Well I was planning on playing Evil Sunz/speed freaks so I'll pick up some of the nobz too to convert into nob bikers. 

Appreciate the quick reply


----------



## TheKingElessar (Mar 31, 2009)

If you won't use the4 Koptas, I'd actually say no. Slugga Boyz are crap. *Shrug* It'd cost more to convert them than just buy Shoota Boyz.


----------



## Talos (Aug 4, 2008)

I picked up the Ork half off ABOR and anothe rset of AOBR boyz and TKE is right.
For me it was a bit of a waste of time and money. I never use the Koptas and all my lists want to use shoota boyz as I footslog so I had to go buy more boyz boxs to use as shootas. I dont use nobz in my list but if I did I should not need 5 slugga/choppa nobz.
The warboss was worth it but that was about it.
With speed freaks you may have use for the kopptas and boyz as slugga are good in trukks.
All in all I would just get the battleforce.


----------



## pantsmessiah (Aug 16, 2009)

I was planning on using the koptas, at least to try them out. They seem like they'd be good on paper, and I've heard good things from people. 

I'm primarily looking on ebay so I can buy them seperate as well. 

I wasn't aware slugga boyz were crap, but then again if I'm primarily using bikes as my troops (Wazdakka HQ) I wouldn't need slugga boys as much. 

In general I was planning on having a 1:2 or 1:3 ratio of slugga/shoota. But I was definitely going to buy some shoota squads from my LGS


----------



## Crimzzen (Jul 9, 2008)

The boyz, warboss, and nobz are pretty decent.

I don't think slugga boyz are crap, I run a squad of both shoota and slugga. In any case, its an easy conversion to go either way.

The nobz are pretty useless on their own, but if you run a squad of nobz on foot, you'll need a few with slugga/choppa as wounds before your PK's die. Otherwise, just turn em into PK nobz.

The warboss is awesome. Model an attack squig on him and your set.

I don't use koptas, personally I think they suck.

If you can find someone to go halfers with you and take the SM, I would say its a great initial investment.


----------



## jakkie (Dec 21, 2007)

The kopters are very good, with their Scout move and hit and run rules, but the AoBR robs them of their most useful weapon - instead of giving you a choice, it automatically lumps you with a twin-linked Rokkit Launcha. certainly not something to be sneezed at, but it doesnt let you take teh twin-linked big-shootas., IMo their most effective weapons...


----------



## morfangdakka (Dec 31, 2006)

I think the AOBR orks are decent for what they provide you to get a cheap core of boyz. Slugga boyz aren't crap but a nice sized unit of shoota boyz is really good as well.

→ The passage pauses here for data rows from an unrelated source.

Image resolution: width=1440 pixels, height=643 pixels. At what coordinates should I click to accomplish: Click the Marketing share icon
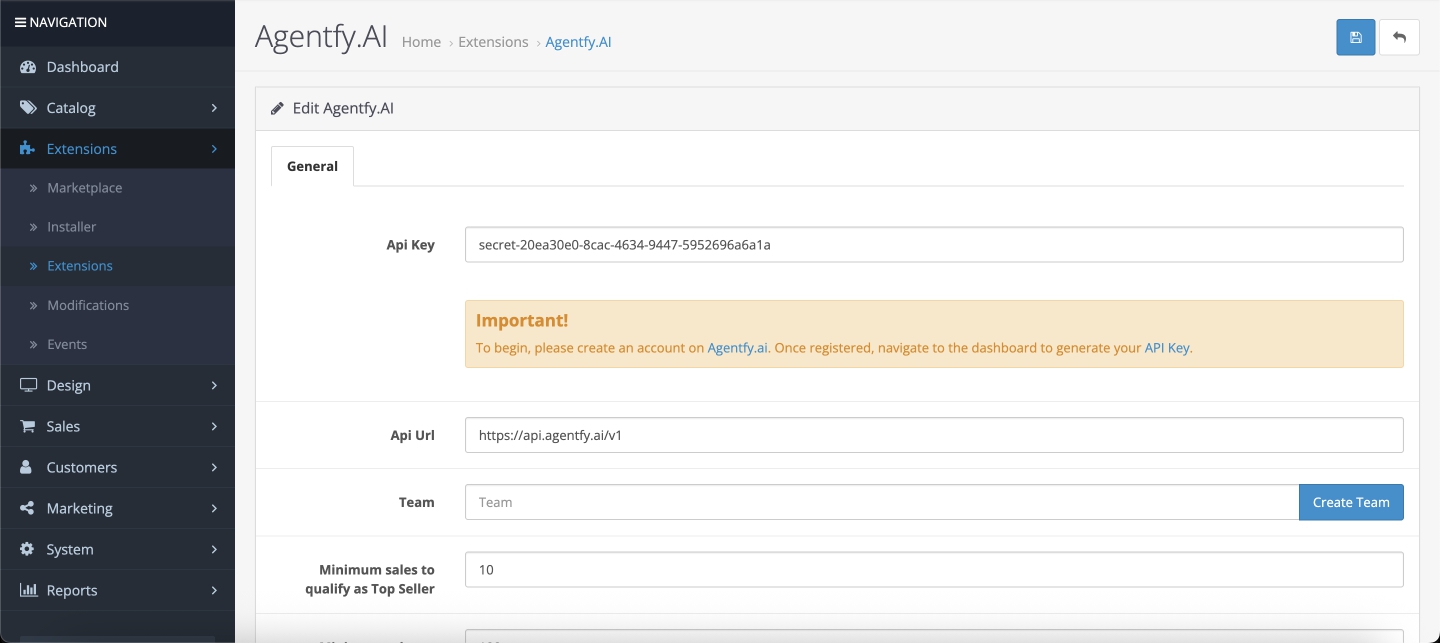(x=26, y=508)
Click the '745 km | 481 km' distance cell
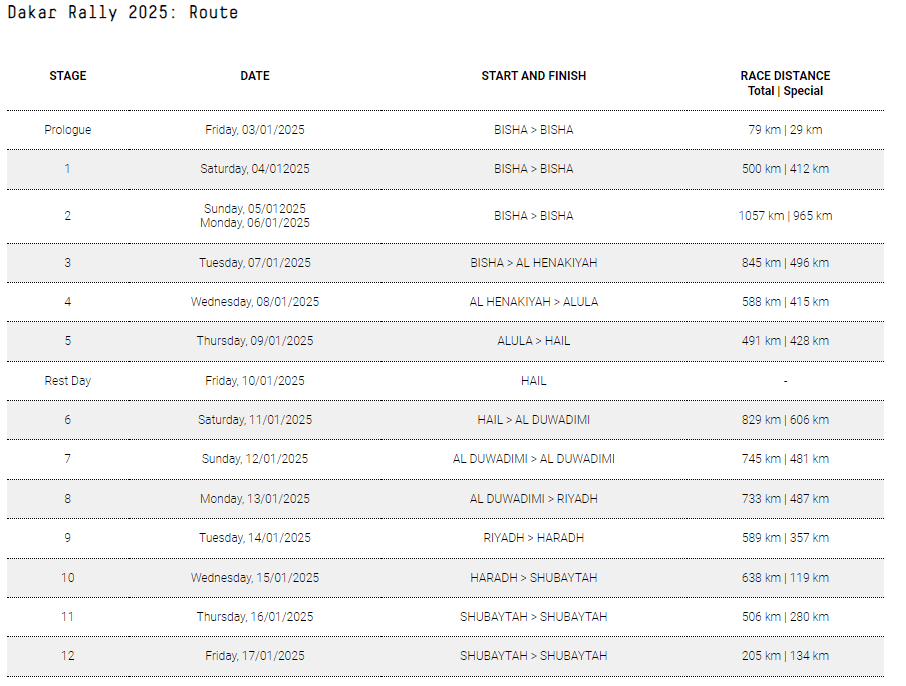The height and width of the screenshot is (686, 906). click(785, 459)
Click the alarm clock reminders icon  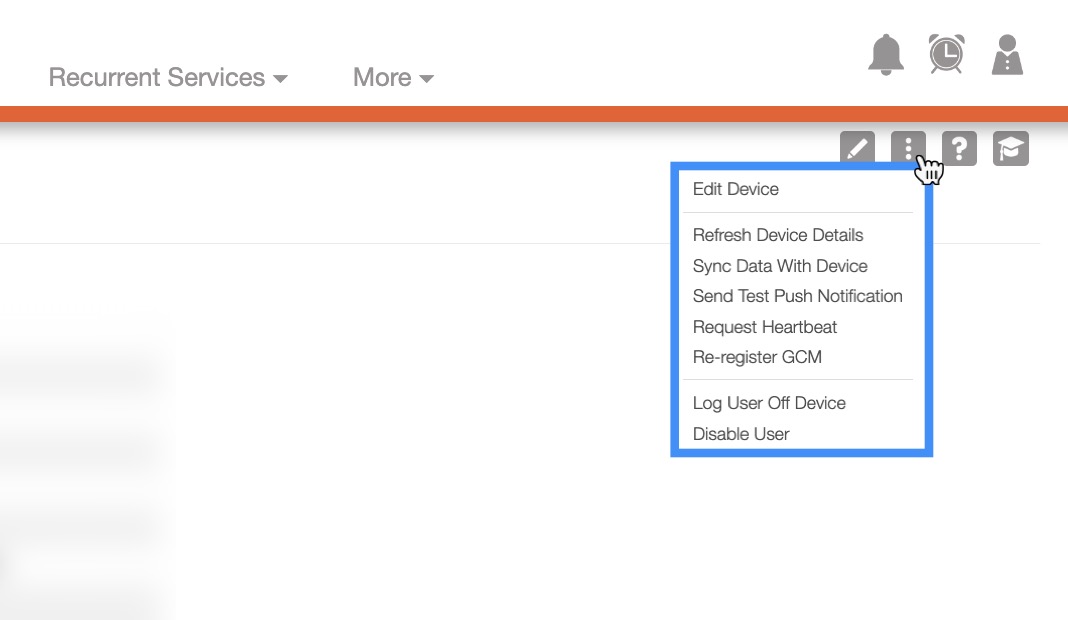pos(946,54)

If you are going to make nob bikers you are going to have build them, since there is no model for them. The AOBR Nobs and the koptas can become Nob bikers really fast with minimal converting. I prefer the AOBR nobs over the standard nob in the boyz box because they are much bigger. The Nob in boyz box is only slightly bigger than a boy and on a bike looks exactly like a boy biker. So the koptas can become nob bikers with a some removal of the kotpa parts and some repositing of the nob legs you have nice beefy nob bikers. Just pick up some ork trukk tires or cheap lego tires and some spare bits of sprue, extra gubbins and your ready to go.

The warboss is cool but I don't like the klaw arm pointing out so a simple cut, reposition and glue gets him pointing the right way.

I would say get an army list generated and get some feedback on it in the army list section. This will help you decide if you need slugga or shoota boyz. This will help you decide what to purchase.


----------



## Baalirock (Oct 6, 2008)

It's a good investment if you want to get playing. It'll give you plenty to paint, and some things to try out. If you're concerned about the Nobs specifically, I would recommend picking up a nob box to complement the AOBR orks. The nob box comes with 3 different PK's and enough other options to give you some wiggle room with your nobs. You'll still have more than enough bits to build the 5 nobs the box allows for, too.


----------